Well, yes, albeit not quite as arrogantly as that might seem. In an explanatory sleevenote, McAloon explains how, since his teens, he's been fascinated by Brian Wilson's long-lost Smile album, and particularly about Wilson's notion that it was a form of "spiritual music", less in the strict gospel sense than in the broader meaning of music engaged in the transcendence of worldly necessities. By 1992, McAloon had determined that the follow-up to Jordan: The Comeback would entail his own attempt to emulate Wilson's quest, and he set about recording demos of songs likewise aimed at securing "transcendence through music".

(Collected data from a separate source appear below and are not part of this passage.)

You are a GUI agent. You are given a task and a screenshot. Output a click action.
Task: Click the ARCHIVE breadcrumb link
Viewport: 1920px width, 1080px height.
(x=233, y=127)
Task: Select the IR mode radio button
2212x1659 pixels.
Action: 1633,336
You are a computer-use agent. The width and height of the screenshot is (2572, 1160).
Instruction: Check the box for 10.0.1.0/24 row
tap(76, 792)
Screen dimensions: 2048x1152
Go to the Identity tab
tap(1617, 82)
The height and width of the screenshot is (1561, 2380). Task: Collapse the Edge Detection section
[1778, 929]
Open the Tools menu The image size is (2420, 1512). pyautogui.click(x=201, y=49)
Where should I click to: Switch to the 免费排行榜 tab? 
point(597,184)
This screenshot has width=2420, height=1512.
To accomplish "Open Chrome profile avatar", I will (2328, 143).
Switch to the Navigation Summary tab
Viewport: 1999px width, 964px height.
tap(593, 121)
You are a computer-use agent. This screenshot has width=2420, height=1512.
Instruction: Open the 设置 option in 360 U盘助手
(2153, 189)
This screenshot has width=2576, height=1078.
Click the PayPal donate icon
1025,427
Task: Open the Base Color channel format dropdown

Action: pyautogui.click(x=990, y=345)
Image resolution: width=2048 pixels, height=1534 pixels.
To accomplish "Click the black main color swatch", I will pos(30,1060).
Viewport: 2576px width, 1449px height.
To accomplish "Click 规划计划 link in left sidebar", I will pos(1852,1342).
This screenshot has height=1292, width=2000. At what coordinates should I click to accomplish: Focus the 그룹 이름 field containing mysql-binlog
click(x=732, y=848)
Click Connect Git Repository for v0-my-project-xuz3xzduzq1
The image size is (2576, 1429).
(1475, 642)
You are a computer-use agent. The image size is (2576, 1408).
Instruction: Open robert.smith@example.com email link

They were never released. Until now. His original grandiose design has been trimmed to just 11 songs, in which musical and religious imagery are blended together, interchangeable elements pointing to a single unified idea of musical godhead. It's unclear whether he's altered any of these tracks, but judging by the period tones and textures employed throughout, possibly not. The stalking synth keys, striding pop-funk groove and 1980s sonic palette of "Ride", and the neatly manicured, loping swing-pop of "I Love Music", resemble a sort of Mormon version of Steely Dan, with their hipster cynicism replaced by a wide-eyed evangelical naïveté. "Who can know if our time on earth's the soundcheck, or the show?" McAloon muses in the former, while the latter cites Miles, Chic, Boulez and Debussy as examples of the music he loves.

Elsewhere, "Meet the New Mozart" makes coy play with the notions of high and low art, and "Music Is a Princess" offers self-explanatory obeisance to music. The tone of the album, however, is perhaps best conveyed by the glutinous celebration of sentimentality "Last of the Great Romantics" and "Angel of Love", the musical equivalent of swaddling-clothes. But it's "Sweet Gospel Music" that reveals the shortcomings of his design, involving as it does a fundamental misapprehension about gospel music, which is rarely the sweet, peaceful thing he eulogises here, but the kind of raging emotional torrent he seems unable to access. Let's Change the World with Music may be a sophisticated, smartly turned piece of work, but it ultimately values head too much over heart actually to effect the change it seeks.